Elections fédérales • Députée neuchâteloise et enseignante, Sarah Blum se présente au National et au Conseil aux Etats sur la liste du POP.

Quelles sont vos revendications pour ces élections fédérales?

Sarah Blum En tant qu’enseignante dans une école professionnelle, je défends des programmes d’investissement dans une formation de qualité et une égalité des chances pour tous dans l’accès à celle-ci. Il faut en finir avec les coupes dans la formation et qu’elle soit garantie à tous. Bien que la formation obligatoire et son financement soient du ressort cantonal, je considère que la Confédération doit jouer un rôle d’impulsion pour réduire les disparités entre cantons dans le domaine scolaire. A titre d’exemple, dans un canton comme celui de Neuchâtel, il existe déjà des disparités de conditions d’étude entre les districts en termes de nombre d’élèves par classes ou de possibilités de partir en camps de ski. C’est difficilement admissible.
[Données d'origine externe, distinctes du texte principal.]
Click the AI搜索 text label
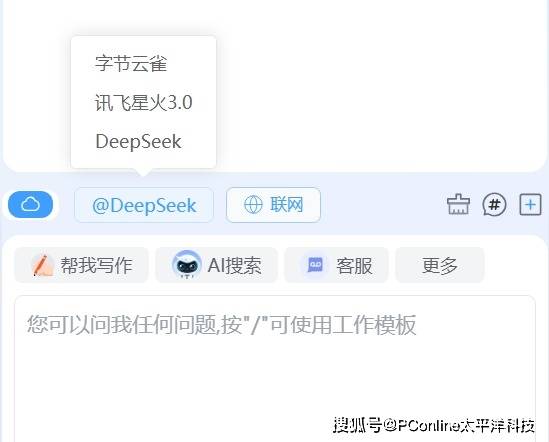This screenshot has height=442, width=549. [x=234, y=265]
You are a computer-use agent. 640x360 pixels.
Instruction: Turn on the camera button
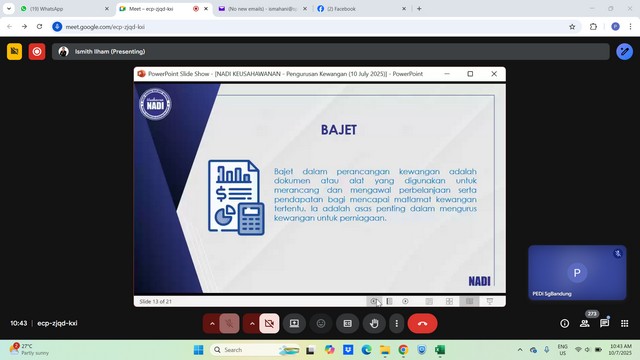point(269,323)
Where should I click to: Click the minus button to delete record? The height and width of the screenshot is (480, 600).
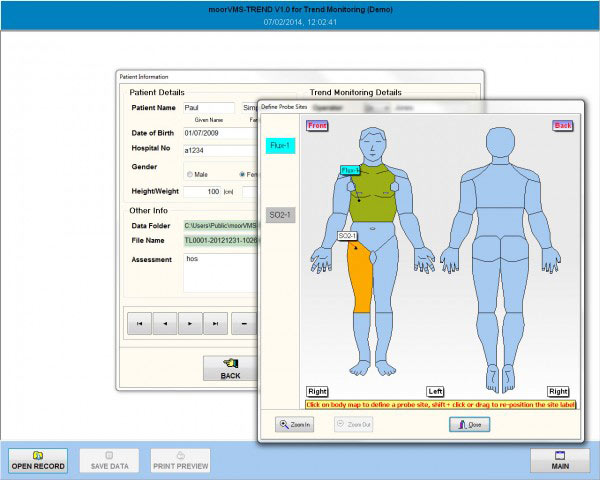(x=243, y=323)
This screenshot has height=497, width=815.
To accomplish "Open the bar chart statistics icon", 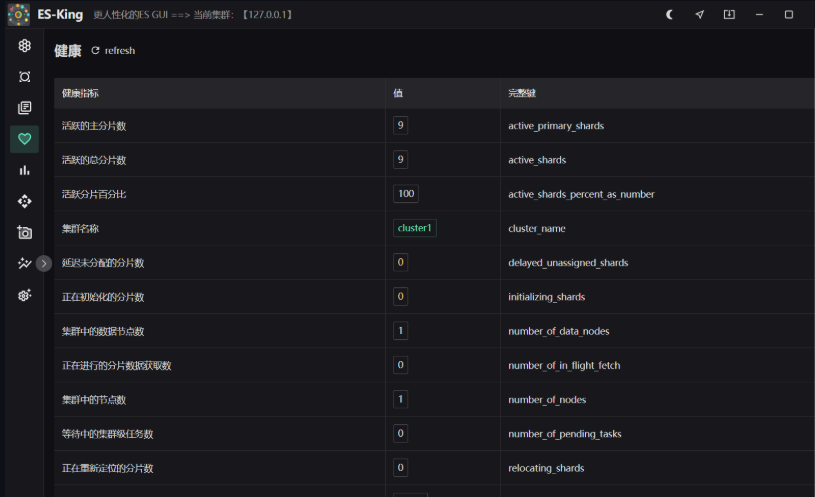I will 25,170.
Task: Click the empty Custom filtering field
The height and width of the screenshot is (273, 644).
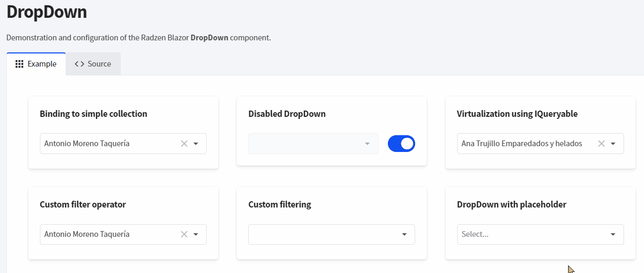Action: (323, 234)
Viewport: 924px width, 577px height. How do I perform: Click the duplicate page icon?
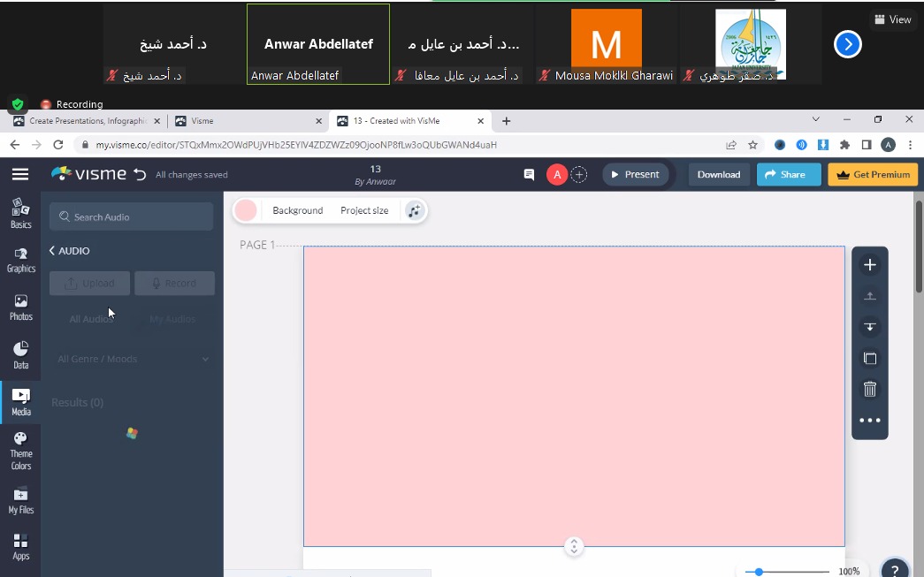(870, 358)
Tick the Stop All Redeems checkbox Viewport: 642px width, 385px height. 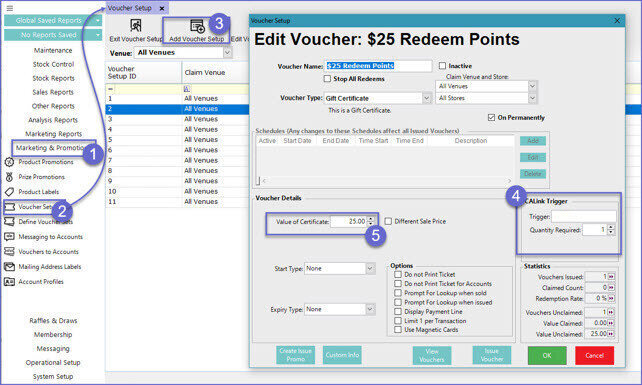tap(327, 79)
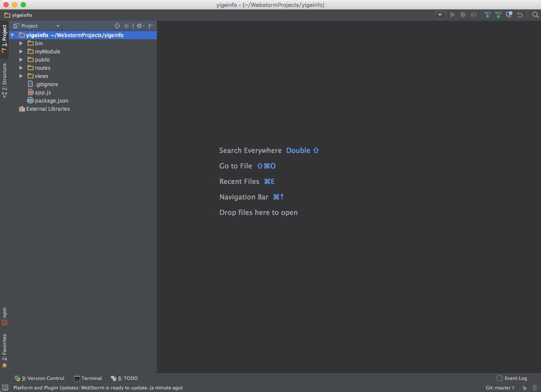Open the Git: master branch selector
Screen dimensions: 541x392
(x=499, y=387)
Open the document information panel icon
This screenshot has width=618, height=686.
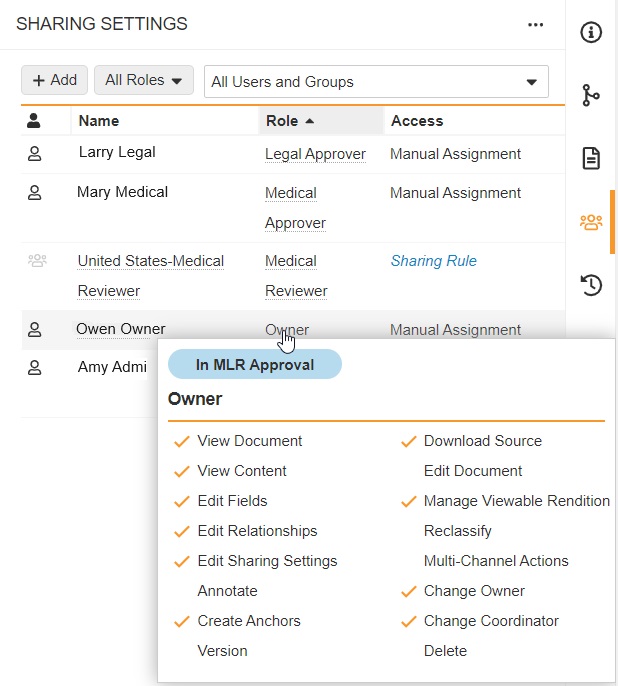[591, 32]
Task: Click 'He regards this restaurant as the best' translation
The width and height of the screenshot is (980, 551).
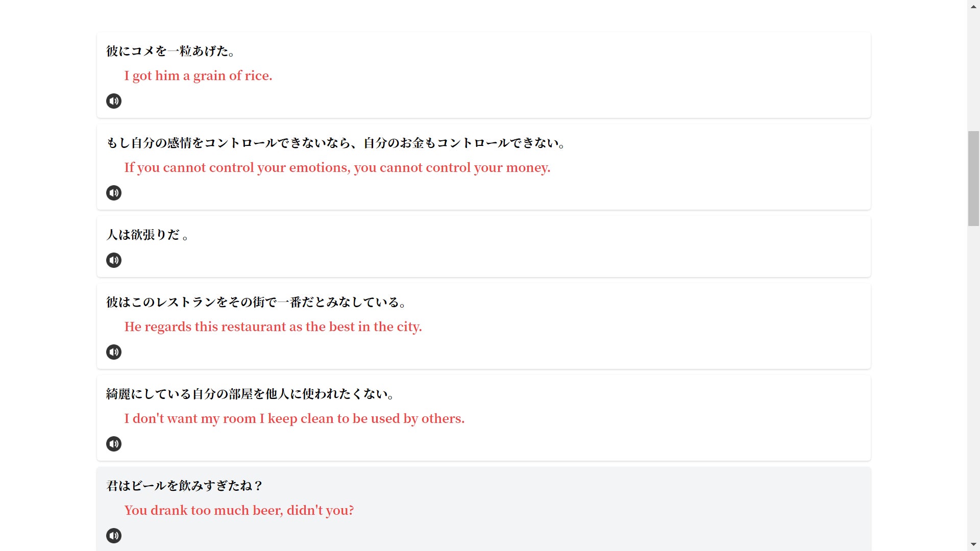Action: click(x=273, y=327)
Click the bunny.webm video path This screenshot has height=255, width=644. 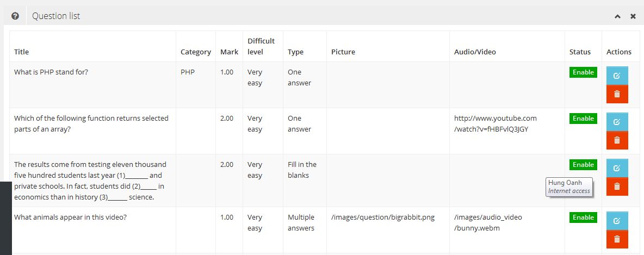pos(487,222)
En ce qui concerne la formation post-obligatoire ou supérieure, la possibilité de suivre des études pour un adolescent à l’université ou dans une Haute-école dépend encore trop largement des moyens économiques de ses parents, de leur formation ou de leur capital culturel. La Confédération peut aussi jouer un rôle pour faciliter l’accès de tous à ce type de formation.

Lutter contre la hausse des taxes d’étude

Vous défendez aussi une formation gratuite pour tous depuis la crèche jusqu’à la formation supérieure, y compris la formation professionnelle. Faut-il supprimer toutes les taxes d’étude?

Supprimer les frais d’écolage est un de nos objectifs pour favoriser la formation de tous. A Neuchâtel, notre parti s’est battu avec les syndicats contre le doublement des frais d’écolage dans les écoles supérieures à plein temps. Le projet de hausse a été annulé début juillet par le gouvernement.

Quelles sont vos autres propositions en matière de démocratisation des études?

Je défends aussi le principe d’une formation obligatoire et gratuite jusqu’à 18 ans. Elle permet ainsi de sécuriser le parcours d’un adolescent, quand il n’a pas encore trouvé d’apprentissage. D’autres points, comme la mise en place d’une école gérée démocratiquement et basée sur la coopération et la responsabilité collective sont essentiels pour favoriser une école, qui développe l’esprit critique et civique.

Dans les écoles, la priorité doit être mise dans le projet pédagogique plutôt que de renforcer les directions ou les postes administratifs. Cela passe par une augmentation du corps enseignant dans les écoles primaires et secondaires et la limitation du nombre d’élèves par classe. Il faut enfin proposer la formation continue des enseignants, en particulier avec le but de comprendre l’élève et son contexte social et économique.

Plus globalement, comment rendre la Suisse nettement plus égalitaire?

Un des points du programme les plus importants pour moi est celui de permettre que chacun puisse vivre dignement en Suisse. Cela passe encore une fois par la possibilité pour chacun de se former.